Nous savons que Dieu est amour et don total de lui même. Mais ce don n'est pas une chose imposée du dehors. Si l'homme ne le découvre pas et ne l'accepte pas, il ne signifiera absolument rien. Une vie animale et rationnelle bien remplie n'est pas suffisante. Une perspective humaine est nécessaire, au delà du biologique et du rationnel. Pour que Dieu parvienne jusqu'à nous, il nous faut le concevoir et lui donner naissance.
4 – La journée mondiale de la paix. Peut-être est-ce une des carences qui marque le plus l'homme d'aujourd'hui: l'absence de paix est la preuve tangible d'un manque d'humanité. Ceci dit, notre réflexion ne peut en rester à des simagrées et à des lamentations sur le mauvais état du monde. Nous ne ouvons découvrir ce que signifie la paix, en parlant de guerres et de conflits.
Les grands conflits internationaux, nous en sommes la cause avec nos disputes et nos querelles individuelles. S'il n'y a pas de paix à l'échelle mondiale, la faute m'en incombe à moi qui lutte tellement pour m'imposer à ceux qui m'entourent. L'égoïsme qui empêche l'harmonie dans nos relations personnelles est à tous les égards ce qui cause les guerres les plus féroces.
La paix n'est pas une réalité que nous pourrions chercher avec une lampe à huile. Elle sera toujours la conséquence de relations véritablement humaines entre nous. Il est dommage que nous soyons toujours gouvernés par le proverbe latin « Si vis pacem, para bellum ». Si tu te prépares à la guerre,c'est que tu penses être au dessus de l'autre pour en faire ton esclave. Ce processus de maturation personnelle est le fondement de toute paix véritable, mais aussi le plus difficile. Une authentique paix intérieure se reflétera dans toutes nos relations humaines, qu'elles soient vécues en famille ou internationales.
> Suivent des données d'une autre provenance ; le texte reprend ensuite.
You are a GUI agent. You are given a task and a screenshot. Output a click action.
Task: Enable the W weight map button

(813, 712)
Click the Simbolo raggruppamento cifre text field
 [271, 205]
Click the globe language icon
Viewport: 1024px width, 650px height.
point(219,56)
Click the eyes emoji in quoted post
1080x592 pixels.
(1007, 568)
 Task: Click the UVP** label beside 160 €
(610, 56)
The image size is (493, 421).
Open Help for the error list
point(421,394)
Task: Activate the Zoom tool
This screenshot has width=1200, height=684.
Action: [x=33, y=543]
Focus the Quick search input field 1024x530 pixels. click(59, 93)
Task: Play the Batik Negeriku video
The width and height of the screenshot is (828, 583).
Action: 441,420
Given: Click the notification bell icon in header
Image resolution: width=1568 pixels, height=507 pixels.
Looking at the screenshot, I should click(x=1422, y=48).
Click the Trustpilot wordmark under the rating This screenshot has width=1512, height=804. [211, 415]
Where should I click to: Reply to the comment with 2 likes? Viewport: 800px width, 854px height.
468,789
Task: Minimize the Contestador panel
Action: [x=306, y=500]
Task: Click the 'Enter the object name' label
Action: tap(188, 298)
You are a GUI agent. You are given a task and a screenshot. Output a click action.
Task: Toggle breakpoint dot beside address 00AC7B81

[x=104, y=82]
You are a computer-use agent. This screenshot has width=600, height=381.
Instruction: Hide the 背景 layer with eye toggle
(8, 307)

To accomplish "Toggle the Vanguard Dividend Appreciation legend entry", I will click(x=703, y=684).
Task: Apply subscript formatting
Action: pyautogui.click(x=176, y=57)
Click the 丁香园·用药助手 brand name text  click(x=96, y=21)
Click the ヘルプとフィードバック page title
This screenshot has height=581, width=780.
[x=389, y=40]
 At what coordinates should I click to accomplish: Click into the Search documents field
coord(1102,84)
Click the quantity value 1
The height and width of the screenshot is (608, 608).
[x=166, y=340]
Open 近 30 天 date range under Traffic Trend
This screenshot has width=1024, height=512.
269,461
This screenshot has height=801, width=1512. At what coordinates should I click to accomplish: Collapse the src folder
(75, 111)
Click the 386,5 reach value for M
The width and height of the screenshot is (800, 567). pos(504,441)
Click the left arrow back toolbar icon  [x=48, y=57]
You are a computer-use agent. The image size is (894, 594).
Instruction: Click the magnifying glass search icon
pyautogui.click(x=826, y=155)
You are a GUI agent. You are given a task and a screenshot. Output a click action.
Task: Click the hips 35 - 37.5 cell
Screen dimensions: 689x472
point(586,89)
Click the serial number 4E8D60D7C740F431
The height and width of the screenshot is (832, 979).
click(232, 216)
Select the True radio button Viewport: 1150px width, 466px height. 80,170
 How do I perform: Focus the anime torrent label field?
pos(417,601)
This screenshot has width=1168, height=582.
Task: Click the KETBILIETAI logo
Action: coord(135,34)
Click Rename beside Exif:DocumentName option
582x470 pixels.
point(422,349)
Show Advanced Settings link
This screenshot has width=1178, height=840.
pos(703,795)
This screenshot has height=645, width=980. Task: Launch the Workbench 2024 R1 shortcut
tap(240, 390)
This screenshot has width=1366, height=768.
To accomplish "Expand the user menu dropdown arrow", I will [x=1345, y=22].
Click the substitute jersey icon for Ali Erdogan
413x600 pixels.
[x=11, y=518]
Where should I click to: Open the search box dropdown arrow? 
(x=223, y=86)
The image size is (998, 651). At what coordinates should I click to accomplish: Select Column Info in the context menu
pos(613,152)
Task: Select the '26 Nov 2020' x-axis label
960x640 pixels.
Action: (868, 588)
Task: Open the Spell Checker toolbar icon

Retrouvons le shalom juif ! Ce mot résume tout ce qui précède. Notre mot « paix » a des connotations exclusivement négatives: absence de guerre, de conflits, etc. Mais le shalom se réfère à des réalités positives. Dire « shalom » signifierait le désir que Dieu t'accorde tout ce dont tu as besoin pour être authentiquement toi, jusqu'à la présence elle même de Dieu en toi.
L'être humain authentique est celui qui a dépassé l'égoïsme, qui a cessé de prétendre que personnes et choses tournent autour de sa personne. Apprendre à aimer, avoir le souci d'autrui, entrer en harmonie non seulement avec autrui mais avec la création tout entière, voilà la vraie préparation à la paix. Celui qui aime ne combat pour rien, ne prétend à rien de la part d'autrui, mais se réjouit au contraire de ce que tous tirent profit de lui.
Méditation – contemplation
Changer le Chronos en Kairos !
Voilà ma tâche principale en tant qu'être humain.
Il me faut profiter du « temps » qui m'est donné.
Mon temps ne peut être uniquement géologique ou biologique.
Mon temps doit toujours être « humain ».
Le temps que je consacre à moi même
peut être le plus humain et le plus inhumain.
Mieux me connaître et grandir intérieurement
est le meilleur chemin pour arriver à autrui.
Sans intériorisation il ne peut y avoir de véritable engagement.
Si je découvre que tout ce que je suis se doit à un Autre,
il me sera facile d'entre dans la dynamique d'unité avec autrui.
L'Autre nous unit tous au point de nous identifier en l'Unique.